HCG is ideally used as part of a multi-component PCT protocol, where HCG is used for the first 1-2 weeks of PCT, and it is desirable to use other components for the remaining weeks of the total PCT program (4-6 weeks total).
Research has shown that the combination of HCG and Nolvadex exhibits a remarkable synergy in stimulating endogenous testosterone production, and it has been proven that Nolvadex is actually effective in blocking the desensitization effect on the testicular Leydig cells caused by high-dose HCG, making Nolvadex the most suitable addition to a PCT protocol alongside HCG. [3]
Furthermore, as explained earlier in this profile, HCG increases testicular aromatase expression, which can cause estrogenic side effects from HCG use.
Therefore, the combination of HCG and Nolvadex must be used alongside an Aromatase Inhibitor (AI).
However, when using the other two AIs (Letrozole or Arimidex) with Nolvadex, research indicates that Nolvadex reduces the plasma concentrations of Letrozole and Arimidex, so when using HCG and Nolvadex together, Aromasin (Exemestane) may be the only truly effective choice.
Therefore, the best option for an Aromatase Inhibitor to mitigate the increased aromatase activity caused by HCG administration is Aromasin.
Finally, the HCG dosage for hormonal recovery during PCT is 500 IU daily for the first 1-2 weeks of PCT.
A higher and more frequent HCG administration is only necessary for the first few weeks following the end of an anabolic steroid cycle to provide an initial “jump-start” to testosterone, especially if long-term testicular atrophy may have occurred.
Female HCG Dosage
Excluding medical use for the purpose of inducing ovulation in infertile women, there is no need for females using anabolic steroids to use HCG, and in most cases, it is useless for such purposes.
Proper Administration and Timing of HCG Dosage
In the medical field, HCG is primarily administered via intramuscular (IM) injection, but it can also be administered subcutaneously, and subcutaneous injection is just as frequently used as IM injection.

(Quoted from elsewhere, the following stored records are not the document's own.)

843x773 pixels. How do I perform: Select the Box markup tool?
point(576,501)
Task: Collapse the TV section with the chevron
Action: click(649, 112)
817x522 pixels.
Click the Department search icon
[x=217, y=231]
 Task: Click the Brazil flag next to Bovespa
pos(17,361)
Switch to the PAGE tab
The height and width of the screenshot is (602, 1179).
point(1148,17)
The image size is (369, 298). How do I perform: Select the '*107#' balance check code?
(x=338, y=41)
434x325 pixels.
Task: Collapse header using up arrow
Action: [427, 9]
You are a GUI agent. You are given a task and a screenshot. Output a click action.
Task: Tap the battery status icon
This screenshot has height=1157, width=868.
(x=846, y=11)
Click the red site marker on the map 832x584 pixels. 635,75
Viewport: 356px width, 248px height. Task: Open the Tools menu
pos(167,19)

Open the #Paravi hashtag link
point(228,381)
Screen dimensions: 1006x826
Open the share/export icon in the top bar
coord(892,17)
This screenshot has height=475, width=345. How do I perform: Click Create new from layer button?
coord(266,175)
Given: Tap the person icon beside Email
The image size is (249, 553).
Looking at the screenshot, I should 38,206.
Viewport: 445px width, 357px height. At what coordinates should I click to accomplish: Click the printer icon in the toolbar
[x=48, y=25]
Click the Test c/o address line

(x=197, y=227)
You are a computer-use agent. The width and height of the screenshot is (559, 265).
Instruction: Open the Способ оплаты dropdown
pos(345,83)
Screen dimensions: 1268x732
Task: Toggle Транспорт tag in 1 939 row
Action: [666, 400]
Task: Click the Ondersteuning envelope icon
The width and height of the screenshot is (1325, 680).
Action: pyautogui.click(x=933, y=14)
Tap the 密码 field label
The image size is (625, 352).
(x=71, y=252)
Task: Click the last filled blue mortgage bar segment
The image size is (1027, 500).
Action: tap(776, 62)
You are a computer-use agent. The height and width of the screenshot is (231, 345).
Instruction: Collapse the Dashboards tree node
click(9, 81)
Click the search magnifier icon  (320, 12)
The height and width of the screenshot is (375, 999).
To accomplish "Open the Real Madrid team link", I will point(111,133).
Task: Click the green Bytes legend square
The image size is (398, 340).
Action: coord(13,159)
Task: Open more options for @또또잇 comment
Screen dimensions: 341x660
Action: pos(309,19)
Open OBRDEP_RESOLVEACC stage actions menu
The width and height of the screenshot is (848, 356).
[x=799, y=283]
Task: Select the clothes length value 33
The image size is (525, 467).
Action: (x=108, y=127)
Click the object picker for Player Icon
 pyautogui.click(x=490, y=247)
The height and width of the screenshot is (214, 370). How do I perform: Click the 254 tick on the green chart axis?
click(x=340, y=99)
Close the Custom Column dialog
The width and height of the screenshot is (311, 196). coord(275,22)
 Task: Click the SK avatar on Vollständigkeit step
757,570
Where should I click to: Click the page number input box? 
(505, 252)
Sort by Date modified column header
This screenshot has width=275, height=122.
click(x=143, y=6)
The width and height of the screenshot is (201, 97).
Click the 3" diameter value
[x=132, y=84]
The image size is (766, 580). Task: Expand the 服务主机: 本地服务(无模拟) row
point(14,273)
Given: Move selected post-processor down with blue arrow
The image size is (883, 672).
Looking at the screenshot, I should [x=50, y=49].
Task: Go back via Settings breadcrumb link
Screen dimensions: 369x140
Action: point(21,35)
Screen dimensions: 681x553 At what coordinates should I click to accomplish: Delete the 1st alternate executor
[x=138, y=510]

Studies comparing intramuscular and subcutaneous injections have shown nearly identical results, indicating almost no difference between the two. [4]
The only difference between the two injection methods is the rate of release from the injection site and the time required to reach peak plasma levels (6 hours for IM, 16-20 hours for subcutaneous).
Most anabolic steroid users opt for subcutaneous injection.
HCG should always come in the form of a lyophilized (freeze-dried) powder inside a vial or ampule and must be reconstituted with an appropriate amount of Bacteriostatic Water (or Sterile Water) before administration.
The number of IUs of HCG an individual will draw from a given amount in a syringe depends on the amount of Bacteriostatic Water or Sterile Water used to reconstitute the HCG powder.
The more water added, the more diluted the concentration; less water added has the opposite effect.
HCG must always be refrigerated after reconstitution (approximately 2-8 degrees Celsius or 35.6-46.4 degrees Fahrenheit).
Due to the fragile nature of protein hormones, storing reconstituted HCG at room temperature will denature and destroy the molecules, rendering the HCG ineffective.
Vigorous shaking can destroy the delicate protein molecules, so avoid vigorous shaking when reconstituting or otherwise handling it.
Medical References
[1] Various mechanisms for the suppression of pituitary and testicular function. Sandow J, Engelbart K, von Rechenberg W. Med BioI. 1986;63(56):192-200.
[2] Acute stimulation of aromatization in Leydig cells by human chorionic gonadotropin in vitro. Proc Natl Acad Sci U S A. 1979 Sep;76(9):4460-3.
[3] Tamoxifen suppresses gonadotropin-induced 17 alpha-hydroxyprogesterone accumulation in normal men. Smals AG, Pieters GF, Drayer JI, Boers GH, Benraad TJ, Kloppenborg PW. J Clin Endocrinol Metab. 1980 Nov;51(5):1026-9.
[4] A randomized three-way cross-over study in healthy pituitary-suppressed women to compare the bioavailability of human chorionic gonadotrophin (Pregnyl) after intramuscular and subcutaneous administration. Mannaerts BM, Geurts TB, Odink J. Hum Reprod. 1998 Jun;13(6):1461-4.